The House of Lords dismissed the appeal of Thorn Materials Supply Ltd ("Materials") and Thorn Resources Ltd ("Resources") against the decision of the Court of Appeal that they were liable to pay value added tax in respect of sale transactions carried out between them as vendors and Thorn EMI Home Electronics (UK) Ltd ("Home") as purchaser.

Nigel Pleming QC and Christopher Vajda QC (Solicitor, Customs and Excise) for the Commissioners; Kevin Prosser QC and Elizabeth Wilson (Rowe & Maw) for the appellants.

Lord Nolan said that the three companies were at all material times wholly-owned subsidiaries of Thorn EMI plc. The case had been argued by reference to a single representantive transaction. By a written agreement dated 29 November 1993, Materials agreed to sell certain goods to Home. The price was to be 105 per cent of the VAT exclusive cost to Materials of buying the goods from a third party. Delivery was to take place during the period ended 31 March 1994.
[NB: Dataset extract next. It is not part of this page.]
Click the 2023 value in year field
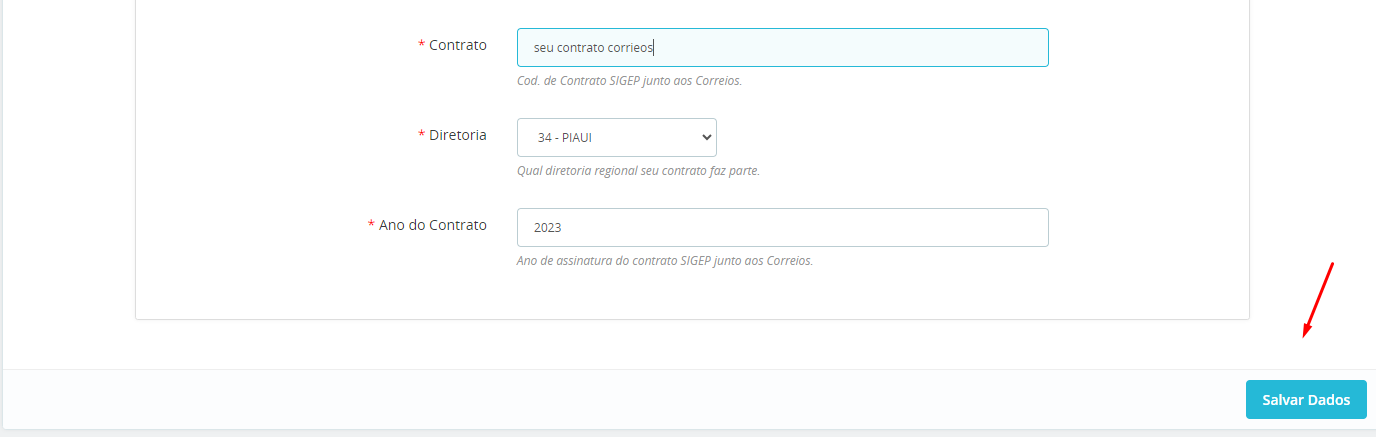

The advance payment of 90 per cent, totalling pounds 33,834,140, was duly made on 29 November 1993. By a loan agreement of the same date, Materials agreed to lend Home a similar amount at an interest rate of 5.6875 per cent. The loan was expressed to be for an initial period of three years and a day, but Home was entitled to repay it any time, or to set it off against its liabilities to Materials.

On 6 December 1993 Materials ceased to be a member of the Thorn VAT group. After that date Materials bought and paid for the goods which it had contracted to sell to Home. Some of those goods were already owned by Home at the date of the agreement of 29 November 1993. Consequently, on 21 January 1994 the goods were supplied by Home to Materials in order that Materials could supply them back to Home under the sales contracts.
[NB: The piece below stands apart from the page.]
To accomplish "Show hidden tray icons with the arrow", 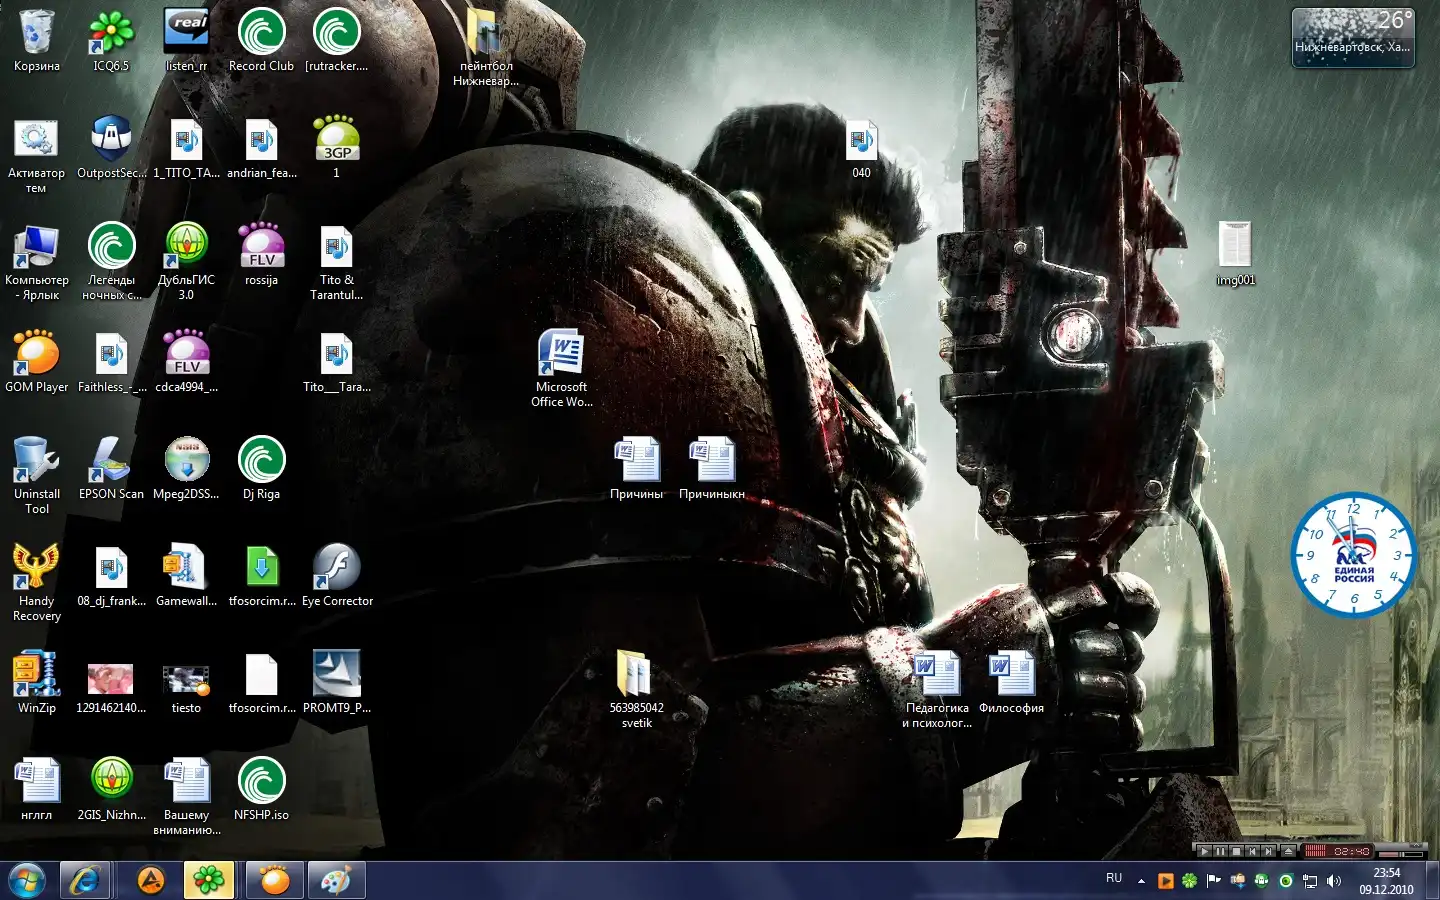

The appellants had not suggested for a moment that the transaction was designed for any purpose other than the avoidance of value added tax, but had argued that the advance payment fell squarely within the terms of section 5(1) of the 1983 Act, and the supply was to be treated as taking place at the time when the advance payment was received. At that time Materials and Home fell to be treated as members of a group under section 29(1) of the Act. It followed that the supply must be disregarded, to the extent of 90 per cent, under section 29(1)(a), and only the remaining 10 per cent of the supply could be taxed.

However, section 29(1) and Art 4.4 of the Sixth Council Directive (77/388/EEC) were designed not to confer exemption or relief from tax, but to simplify and facilitate the collection of tax by treating the representative member of a VAT group as if it were carrying on all the businesses of the other members as well as its own, and dealing on their behalf with all non-members.

When Materials and Resources left the Thorn group they became separate taxable persons. The delivery of the goods by them to Home undoubtedly constituted a transfer of the whole property in the goods in the course of business. It constituted a supply of the goods within the meaning of paragraph 1(1) of Schedule 2 to the Act, taxable under section 10(2) upon the amount of consideration whether already paid or still payable. It followed that the whole value of the supplies in question fell fairly and squarely within the charging provisions of the Act according to the normal principles of construction which should be applied to a taxing statute.